- _Extracto del texto_:

■ ■ ■ ■ ■

Antonio Raimondi, Áncash. Bajo el intenso sol de julio, en el caserío de Rontoy Chico, distrito de Chingas, la familia Benites continúa una labor que ha pasado de generación en generación: desgranar el tradicional maíz choclo Urubamba, uno de los cultivos más representativos de la Zona Conchucos.
Más que una faena agrícola, esta actividad representa un legado de más de 500 años. El maíz ha sido, desde tiempos prehispánicos, símbolo de alimento, prosperidad e identidad para los pueblos andinos, y hasta hoy sigue siendo el sustento de numerosas familias campesinas de la provincia de Antonio Raimondi.
Cada cosecha refleja el esfuerzo, la paciencia y el conocimiento heredado de los antiguos agricultores, quienes mantienen vivas las técnicas tradicionales y el profundo respeto por la tierra.
UNA LEYENDA QUE EXPLICA LA FERTILIDAD DE LA TIERRA
La historia del maíz en Conchucos también está ligada a las tradiciones orales. El recordado Tayta Shanti recopiló la leyenda conocida como “La maldición del inca”, publicada en el libro Los Huaris y Conchucos (1945).
Según el relato, el inca observó desde Maraycalle las fértiles tierras de Chinlla, Sapchá, Colpa y Cunya, y envió mensajeros para exigir que los líderes Kátin y Riway se sometieran a su imperio y entregaran jóvenes ñustas para su séquito. Ambos rechazaron la propuesta.
Molesto por la negativa, el inca lanzó desde la cima de Maraycalle dos puñados de tierra que cayeron sobre Allpabamba y Shashal, sentenciando que esas tierras trabajarían para siempre con polvo y barro. La leyenda añade que, de haber aceptado sus exigencias, habría lanzado oro y plata. En cambio, Llamellín y Chingas, que sí enviaron el tributo, fueron bendecidas con abundantes cosechas y tierras fértiles.
Más allá del carácter mítico del relato, esta tradición forma parte del patrimonio oral de los pueblos de Conchucos y expresa la manera en que las antiguas comunidades explicaban el origen de la fertilidad de sus tierras.
Hoy, mientras la familia Benites desgrana el maíz bajo el cielo ancashino, mantiene viva una costumbre que trasciende generaciones y reafirma que el maíz no es solo un cultivo: es parte de la memoria, la cultura y la identidad de los pueblos de Conchucos.

■ ■ ■ ■ ■

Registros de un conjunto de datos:

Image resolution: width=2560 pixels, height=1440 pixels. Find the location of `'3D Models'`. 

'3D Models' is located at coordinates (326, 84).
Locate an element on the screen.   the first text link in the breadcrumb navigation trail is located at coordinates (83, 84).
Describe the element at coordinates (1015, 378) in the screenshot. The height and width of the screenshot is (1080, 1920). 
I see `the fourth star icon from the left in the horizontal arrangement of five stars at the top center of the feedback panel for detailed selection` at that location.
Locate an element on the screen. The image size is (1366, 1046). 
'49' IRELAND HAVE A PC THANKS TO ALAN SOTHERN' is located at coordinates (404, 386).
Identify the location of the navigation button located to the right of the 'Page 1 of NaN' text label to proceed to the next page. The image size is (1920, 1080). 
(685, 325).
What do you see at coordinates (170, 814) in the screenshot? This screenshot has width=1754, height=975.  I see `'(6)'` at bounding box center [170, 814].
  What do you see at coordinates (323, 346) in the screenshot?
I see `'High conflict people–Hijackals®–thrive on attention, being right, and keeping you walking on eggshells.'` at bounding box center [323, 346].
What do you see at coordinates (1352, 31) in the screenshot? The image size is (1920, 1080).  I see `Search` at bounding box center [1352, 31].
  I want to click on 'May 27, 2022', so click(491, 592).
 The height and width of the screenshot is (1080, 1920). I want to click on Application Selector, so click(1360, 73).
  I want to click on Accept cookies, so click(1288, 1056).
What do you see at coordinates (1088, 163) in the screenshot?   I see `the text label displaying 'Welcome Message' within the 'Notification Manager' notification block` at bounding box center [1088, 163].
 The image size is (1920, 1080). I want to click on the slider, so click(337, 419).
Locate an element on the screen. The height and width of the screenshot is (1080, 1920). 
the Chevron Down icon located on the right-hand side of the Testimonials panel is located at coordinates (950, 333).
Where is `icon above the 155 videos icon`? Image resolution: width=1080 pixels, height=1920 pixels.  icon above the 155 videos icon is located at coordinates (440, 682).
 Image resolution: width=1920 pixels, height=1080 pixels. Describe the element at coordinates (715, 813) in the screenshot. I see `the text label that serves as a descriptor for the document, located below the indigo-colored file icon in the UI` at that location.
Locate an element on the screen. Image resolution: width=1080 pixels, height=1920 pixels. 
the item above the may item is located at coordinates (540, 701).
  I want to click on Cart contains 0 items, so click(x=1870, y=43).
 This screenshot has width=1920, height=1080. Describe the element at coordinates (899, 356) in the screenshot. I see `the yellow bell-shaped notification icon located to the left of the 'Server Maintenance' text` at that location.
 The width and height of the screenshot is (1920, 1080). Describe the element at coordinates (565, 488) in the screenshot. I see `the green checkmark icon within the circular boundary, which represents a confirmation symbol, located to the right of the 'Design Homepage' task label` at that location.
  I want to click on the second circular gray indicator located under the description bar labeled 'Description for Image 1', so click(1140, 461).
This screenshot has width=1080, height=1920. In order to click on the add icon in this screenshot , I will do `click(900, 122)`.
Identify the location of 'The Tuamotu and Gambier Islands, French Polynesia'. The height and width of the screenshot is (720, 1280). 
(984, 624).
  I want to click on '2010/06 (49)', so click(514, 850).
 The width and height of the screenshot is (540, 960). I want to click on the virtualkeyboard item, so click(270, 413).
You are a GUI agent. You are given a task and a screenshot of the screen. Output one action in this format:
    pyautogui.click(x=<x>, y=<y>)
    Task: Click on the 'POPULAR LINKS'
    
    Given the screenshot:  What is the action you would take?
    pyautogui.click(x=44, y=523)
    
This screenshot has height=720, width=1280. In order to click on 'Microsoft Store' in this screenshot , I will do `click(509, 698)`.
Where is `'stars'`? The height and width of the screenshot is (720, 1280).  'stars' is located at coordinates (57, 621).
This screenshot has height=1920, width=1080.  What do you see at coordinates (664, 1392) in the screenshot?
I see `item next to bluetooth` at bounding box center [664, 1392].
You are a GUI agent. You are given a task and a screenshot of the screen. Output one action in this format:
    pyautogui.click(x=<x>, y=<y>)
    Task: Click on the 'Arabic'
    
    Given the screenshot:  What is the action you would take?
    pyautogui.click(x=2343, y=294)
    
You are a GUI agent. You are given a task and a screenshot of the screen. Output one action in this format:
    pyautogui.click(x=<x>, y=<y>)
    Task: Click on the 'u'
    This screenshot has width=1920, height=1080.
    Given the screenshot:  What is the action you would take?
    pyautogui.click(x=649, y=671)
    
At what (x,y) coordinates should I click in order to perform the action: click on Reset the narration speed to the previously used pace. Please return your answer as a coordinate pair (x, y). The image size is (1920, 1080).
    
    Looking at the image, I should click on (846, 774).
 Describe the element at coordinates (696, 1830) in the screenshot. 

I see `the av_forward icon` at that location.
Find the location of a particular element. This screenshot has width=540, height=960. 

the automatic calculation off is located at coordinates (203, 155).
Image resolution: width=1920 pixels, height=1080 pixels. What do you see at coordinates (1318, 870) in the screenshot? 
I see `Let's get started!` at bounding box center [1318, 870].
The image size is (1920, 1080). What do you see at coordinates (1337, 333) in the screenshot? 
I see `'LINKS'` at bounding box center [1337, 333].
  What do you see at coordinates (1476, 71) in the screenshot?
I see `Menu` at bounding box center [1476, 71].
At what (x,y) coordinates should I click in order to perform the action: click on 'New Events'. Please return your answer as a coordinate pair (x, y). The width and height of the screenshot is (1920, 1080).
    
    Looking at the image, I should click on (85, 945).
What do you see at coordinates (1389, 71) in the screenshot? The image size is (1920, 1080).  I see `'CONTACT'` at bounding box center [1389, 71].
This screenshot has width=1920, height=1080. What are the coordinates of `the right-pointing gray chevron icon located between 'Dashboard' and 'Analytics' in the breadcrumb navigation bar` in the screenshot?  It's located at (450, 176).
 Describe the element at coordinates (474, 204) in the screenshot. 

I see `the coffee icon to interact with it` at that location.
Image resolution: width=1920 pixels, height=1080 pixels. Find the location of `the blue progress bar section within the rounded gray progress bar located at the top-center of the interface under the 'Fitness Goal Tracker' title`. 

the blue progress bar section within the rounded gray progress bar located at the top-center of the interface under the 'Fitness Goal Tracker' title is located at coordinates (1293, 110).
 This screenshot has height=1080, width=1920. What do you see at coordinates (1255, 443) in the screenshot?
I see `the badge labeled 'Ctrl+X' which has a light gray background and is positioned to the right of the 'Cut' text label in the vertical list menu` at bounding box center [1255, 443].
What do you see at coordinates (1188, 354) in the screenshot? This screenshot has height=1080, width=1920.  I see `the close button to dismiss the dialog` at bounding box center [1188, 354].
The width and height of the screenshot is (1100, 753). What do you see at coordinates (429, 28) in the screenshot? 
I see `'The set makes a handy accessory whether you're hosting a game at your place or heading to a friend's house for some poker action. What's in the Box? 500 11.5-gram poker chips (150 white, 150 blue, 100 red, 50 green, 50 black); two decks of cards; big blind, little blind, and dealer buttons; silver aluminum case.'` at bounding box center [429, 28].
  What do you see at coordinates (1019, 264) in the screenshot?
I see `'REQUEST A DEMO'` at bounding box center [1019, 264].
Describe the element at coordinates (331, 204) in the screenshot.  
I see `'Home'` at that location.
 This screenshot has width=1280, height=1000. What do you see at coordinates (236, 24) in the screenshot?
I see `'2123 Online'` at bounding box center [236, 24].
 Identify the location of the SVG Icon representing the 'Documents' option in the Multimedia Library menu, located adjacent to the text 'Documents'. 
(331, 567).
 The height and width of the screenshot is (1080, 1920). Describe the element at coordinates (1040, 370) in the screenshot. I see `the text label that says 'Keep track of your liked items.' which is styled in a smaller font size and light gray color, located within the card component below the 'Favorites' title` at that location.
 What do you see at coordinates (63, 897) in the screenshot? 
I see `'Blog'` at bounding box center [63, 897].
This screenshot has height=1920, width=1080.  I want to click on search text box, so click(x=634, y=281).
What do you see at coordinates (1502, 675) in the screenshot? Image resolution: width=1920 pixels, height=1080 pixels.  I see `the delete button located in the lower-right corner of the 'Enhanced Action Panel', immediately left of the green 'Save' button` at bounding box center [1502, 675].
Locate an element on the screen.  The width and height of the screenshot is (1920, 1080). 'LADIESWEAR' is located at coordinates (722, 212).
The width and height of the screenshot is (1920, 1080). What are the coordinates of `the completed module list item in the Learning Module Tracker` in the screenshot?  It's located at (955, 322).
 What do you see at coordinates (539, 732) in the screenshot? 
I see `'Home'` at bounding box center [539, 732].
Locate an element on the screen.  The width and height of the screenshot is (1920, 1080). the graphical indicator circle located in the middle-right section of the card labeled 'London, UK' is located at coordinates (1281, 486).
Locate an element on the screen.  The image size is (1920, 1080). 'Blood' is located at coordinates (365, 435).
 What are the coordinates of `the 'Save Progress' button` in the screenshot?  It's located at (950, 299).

■ ■ ■ ■ ■

- _Tareas por resolver_:
a: Indica si cada afirmación coincide con el artículo sobre el maíz de Conchucos: (i) la leyenda recopilada por Tayta Shanti se publicó en un libro de 1945; (ii) Kátin y Riway aceptaron someterse al inca; (iii) Llamellín y Chingas recibieron tierras fértiles. Contesta sí o no y cita literalmente las palabras del texto que lo deciden.
b: Copia sin cambios el fragmento del artículo sobre el maíz de Conchucos que empieza con "Hoy, mientras la" y sigue hasta "pueblos de Conchucos.".

- _Tus respuestas_:
a:
(i) Sí: "publicada en el libro Los Huaris y Conchucos (1945)".
(ii) No: "Ambos rechazaron la propuesta."
(iii) Sí: "fueron bendecidas con abundantes cosechas y tierras fértiles".

b:
Hoy, mientras la familia Benites desgrana el maíz bajo el cielo ancashino, mantiene viva una costumbre que trasciende generaciones y reafirma que el maíz no es solo un cultivo: es parte de la memoria, la cultura y la identidad de los pueblos de Conchucos.